Premium and Super Premium Subscribers Get a 20% Discount at MLB.tv!
September 24, 2010
Ahead in the Count
Predicting Strikeouts with Whiff and Swing Rates
When I wrote about pitchers with major divides between their ERAs and SIERAs two weeks ago, a reader inquired why Clay Buchholz had such a pedestrian strikeout rate while having an above average swinging-strike rate. Buchholz has mustered just 6.2 K/9, nearly a full strikeout below the 7.1 league average, but has induced batters to swing and miss on 9.5 percent of his pitches according to FanGraphs, a full percentage point above the 8.5 percent league average. The question was apparent: Do pitchers who get a lot of whiffs increase their strikeout rates over time?
The question is a logical one to ask. Inducing a swing and a miss could be more indicative of skill than getting an umpire to call a strike on a pitch that a hitter opted to take. The most notorious strikeout kings of all time have always been those that can get hitters to swing and miss. The top 10 swinging strike rates in 2010 according to FanGraphs are pitchers with high strikeout rates:
All are above average, and the top five strike out more than a hitter per inning. Clearly, swinging strikes are highly correlated with strikeouts—in fact, they have a correlation of .84 among starting pitchers.

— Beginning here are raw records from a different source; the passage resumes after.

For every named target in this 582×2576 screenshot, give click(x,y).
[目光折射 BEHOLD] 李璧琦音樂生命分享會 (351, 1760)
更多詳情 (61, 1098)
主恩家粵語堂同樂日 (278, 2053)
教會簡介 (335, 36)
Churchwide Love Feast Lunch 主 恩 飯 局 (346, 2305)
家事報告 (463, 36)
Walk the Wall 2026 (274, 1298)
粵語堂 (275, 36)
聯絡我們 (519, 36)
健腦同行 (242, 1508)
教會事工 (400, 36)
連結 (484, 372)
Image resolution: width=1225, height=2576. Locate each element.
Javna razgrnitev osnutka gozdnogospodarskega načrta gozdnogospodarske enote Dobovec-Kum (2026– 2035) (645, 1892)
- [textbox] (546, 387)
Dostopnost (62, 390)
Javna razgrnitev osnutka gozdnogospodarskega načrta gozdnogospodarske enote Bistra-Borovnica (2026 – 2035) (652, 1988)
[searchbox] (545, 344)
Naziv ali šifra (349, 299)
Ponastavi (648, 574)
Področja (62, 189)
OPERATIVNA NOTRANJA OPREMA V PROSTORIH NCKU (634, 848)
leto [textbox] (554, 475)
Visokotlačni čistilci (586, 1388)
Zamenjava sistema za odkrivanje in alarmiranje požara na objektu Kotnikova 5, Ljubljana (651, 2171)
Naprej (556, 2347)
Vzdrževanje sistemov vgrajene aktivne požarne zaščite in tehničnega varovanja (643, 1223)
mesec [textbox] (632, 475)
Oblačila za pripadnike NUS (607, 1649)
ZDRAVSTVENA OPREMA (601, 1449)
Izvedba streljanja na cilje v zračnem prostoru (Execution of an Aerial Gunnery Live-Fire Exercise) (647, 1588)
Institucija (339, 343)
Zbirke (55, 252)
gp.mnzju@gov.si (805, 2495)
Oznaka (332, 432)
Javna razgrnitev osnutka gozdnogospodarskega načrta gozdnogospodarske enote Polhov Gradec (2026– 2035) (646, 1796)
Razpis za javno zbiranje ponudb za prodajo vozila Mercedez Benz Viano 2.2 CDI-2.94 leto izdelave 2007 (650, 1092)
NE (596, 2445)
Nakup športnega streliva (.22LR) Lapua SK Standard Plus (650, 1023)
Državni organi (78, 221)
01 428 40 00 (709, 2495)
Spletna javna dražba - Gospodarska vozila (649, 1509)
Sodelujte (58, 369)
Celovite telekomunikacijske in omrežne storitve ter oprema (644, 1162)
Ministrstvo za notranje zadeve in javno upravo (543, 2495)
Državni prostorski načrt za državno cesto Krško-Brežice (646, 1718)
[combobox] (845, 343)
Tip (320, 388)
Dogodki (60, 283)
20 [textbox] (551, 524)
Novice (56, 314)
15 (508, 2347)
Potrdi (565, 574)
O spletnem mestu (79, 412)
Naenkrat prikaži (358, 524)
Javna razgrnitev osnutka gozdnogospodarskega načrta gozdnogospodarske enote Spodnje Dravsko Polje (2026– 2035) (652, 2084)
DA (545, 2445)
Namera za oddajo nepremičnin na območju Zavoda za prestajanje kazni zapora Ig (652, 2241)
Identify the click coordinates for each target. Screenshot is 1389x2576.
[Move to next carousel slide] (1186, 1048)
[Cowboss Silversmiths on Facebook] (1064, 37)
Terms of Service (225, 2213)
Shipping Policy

Swinging strikes are also heavily correlated year-to-year. Among all pitchers with at least 80 innings as starting pitchers from 2002-09, there was a .79 correlation for swinging-strike rate, slightly above the .77 correlation for strikeout rate (SO/PA) itself.
I ran a regression of strikeout rate on the previous year’s swinging-strike rate, controlling for age and year, and found that a one percentage point increase in swinging-strike rate correlated with a 1.55 percentage point increase in SO/PA the following year, which was extremely significant. Thus, in the absence of information about the previous year's strikeout rate, knowing that a pitcher had more swinging strikes implies they likely had more strikeouts the following year.
Interestingly, the swinging SO/PA and called SO/PA do a fairly good job of predicting each other. The correlation between called SO/PA and swinging SO/PA the following year is .26, and the correlation between swinging SO/PA and called SO/PA the following year is .25.
The question remains whether swinging strikes provide additional information than strikeouts already do, so I ran a regression (again controlling for age and year) of strikeout rates on the previous year’s strikeout rate and the previous year’s swinging-strike rate, and found an interesting result.
This implies that the extra information that swinging-strike rate provide, once the previous year’s strikeout rate is already determined, is not very useful at all. For every one percentage point above average in the previous year’s strikeout rate, the following year’s strikeout rate is likely to be about 0.73 percentage points above average. However, for pitchers with the same strikeout rate the previous year, a pitcher with one percentage point higher swinging-strike rate only will have a 0.12 percentage point higher strikeout rate, which is not statistically significant. The value added from this information is virtually useless.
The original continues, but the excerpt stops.